Software enhances view of aircraft flaws

The day the roof ripped off Aloha Airlines flight 243 at 24,000 feet over the Pacific Ocean, aviation research took a new turn. Officials blamed widespread corrosion as a main culprit in the 1988 disaster. The incident intensified work in a field known as nondestructive evaluation–analyzing the guts of materials without cutting them open.

Red spots inside the blue-green area show single-thickness regions, where a reinforcing strip has separated from an aluminum plate. The surrounding red area is also single thickness. Hinders and Malyarenko/JASA

Scientists have now designed software that they say should enable a portable scanning machine to check a plane’s fuselage for corrosion more quickly, effectively, and safely than any current tool. Eugene V. Malyarenko and Mark K. Hinders of the College of William and Mary in Williamsburg, Va., describe their system in the October Journal of the Acoustical Society of America.

A scanning machine clocks how quickly ultrasonic waves travel within a plane’s skin. Pulses that arrive at an endpoint faster than expected serve as an early indicator of thinning material, a sign of corrosion. The technique is akin to one that seismologists use to picture Earth’s interior.

For years, engineers using ultrasound have peered into the skin of jets, but they’ve been able to examine a mere postage stamp-size area at a time. They’ve used only a small number of transducers because the computing power wasn’t available to interpret signals from a larger array. What’s more, it’s taken an expert in mechanical-waveguide physics to make sense of the data collected.

Hinders says the new approach will rely on several thousand transducers. Arranged in a frame that’s 1 meter square, these will send and receive the ultrasonic signals and relay data to an attached computer the size of a lunchbox. Within about 30 seconds, the new software will map the thickness of the fuselage bounded by the frame.

“Our strategy is to put the smarts required for the measurement inside the instrument itself,” Malyarenko and Hinders say. Their software will crunch heaps of data, select what’s most important, and produce a large map that’s relatively easy to interpret, they say.

The images will describe the extent of a defect, not just its location, says James C.P. McKeon, director of development and research at Sonix in Springfield, Va. McKeon worked with Hinders early in the project.

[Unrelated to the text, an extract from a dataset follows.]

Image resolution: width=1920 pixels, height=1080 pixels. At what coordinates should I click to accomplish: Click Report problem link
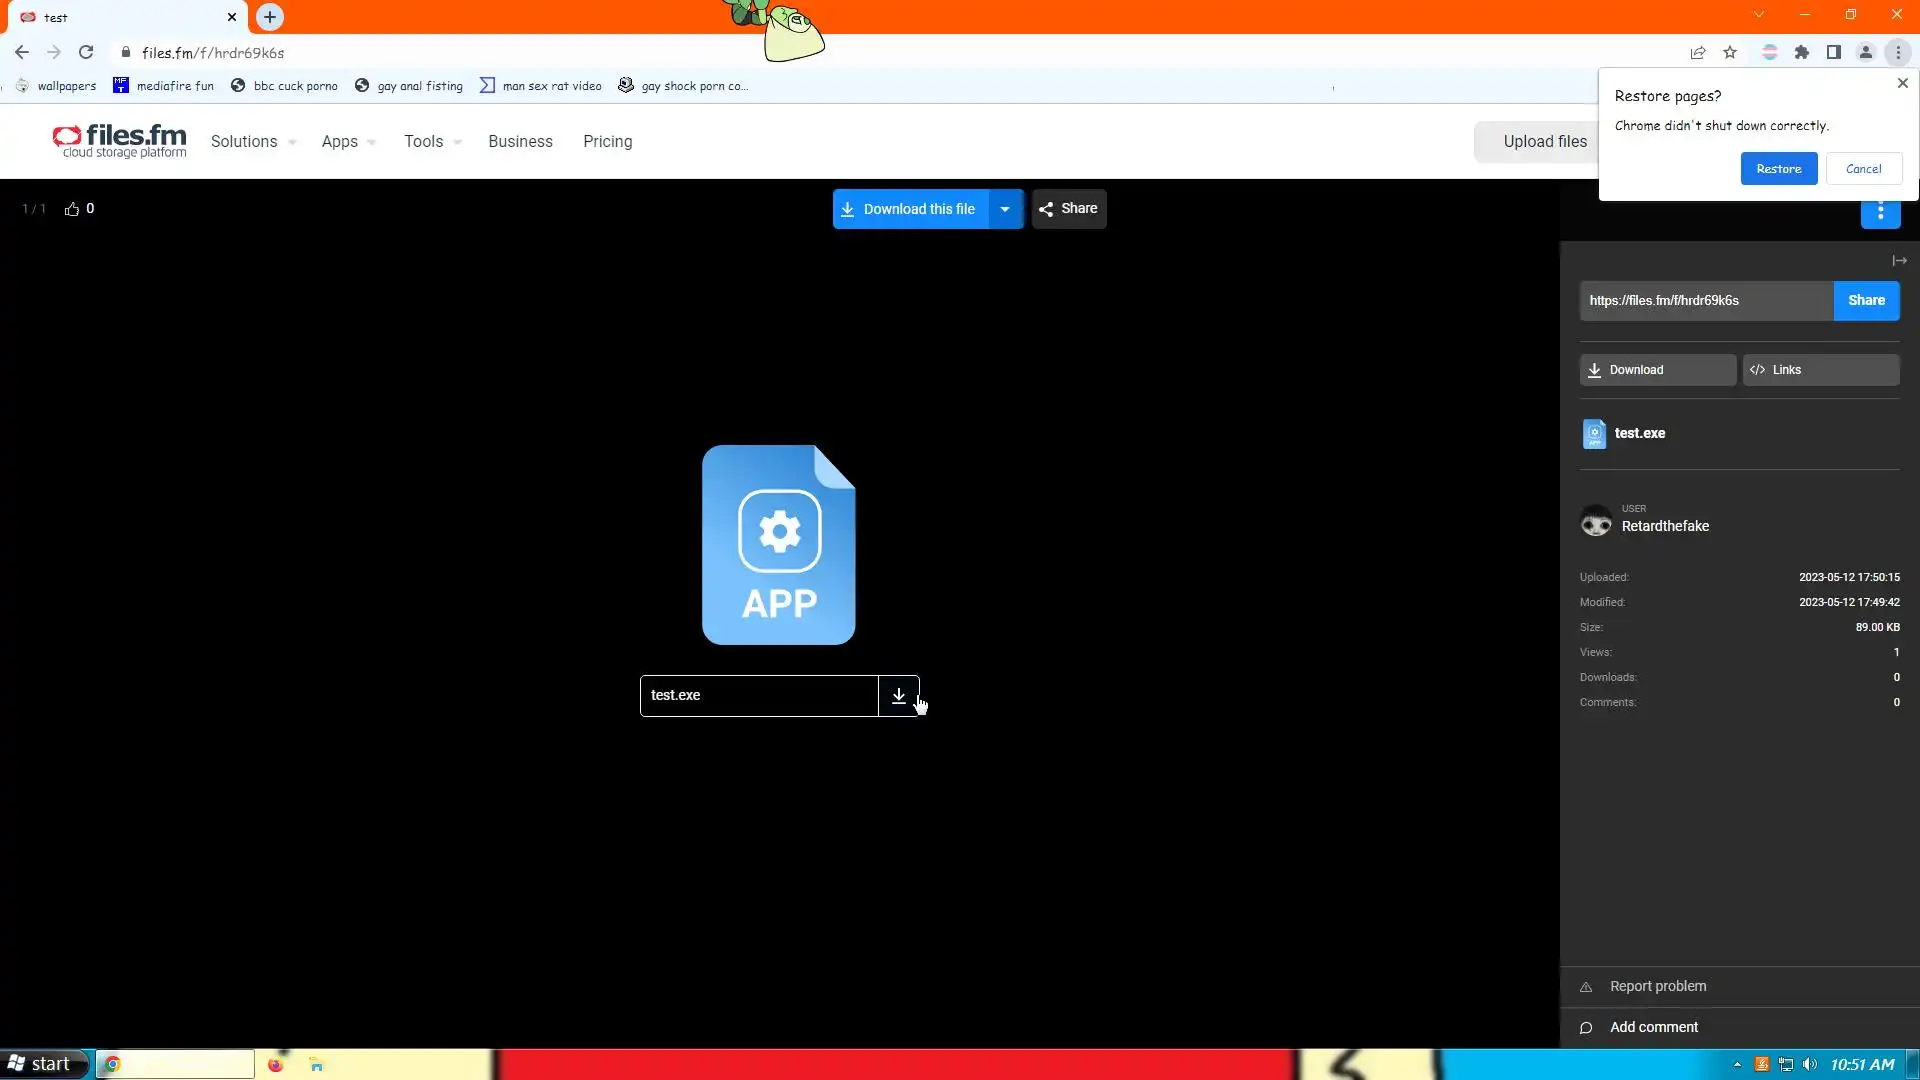pyautogui.click(x=1657, y=987)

The cost of the instrument remains an issue; the prototype will run about $500,000, estimates Christopher S. Domack, president of Nascent Technology Solutions in Hampton, Va. The price needs to drop to about $50,000, he says. His company aims to produce and market the enhanced scanning device to industries including airlines, railcar makers, and ship builders.

Domack adds, “A commercial product could be a couple years down the road.” This technology “wouldn’t be something we would require,” says Alison Duquette of the Federal Aviation Administration. “The airlines currently perform inspections adequately, in line with the Aging Aircraft Program set up after the Aloha Airlines incident.”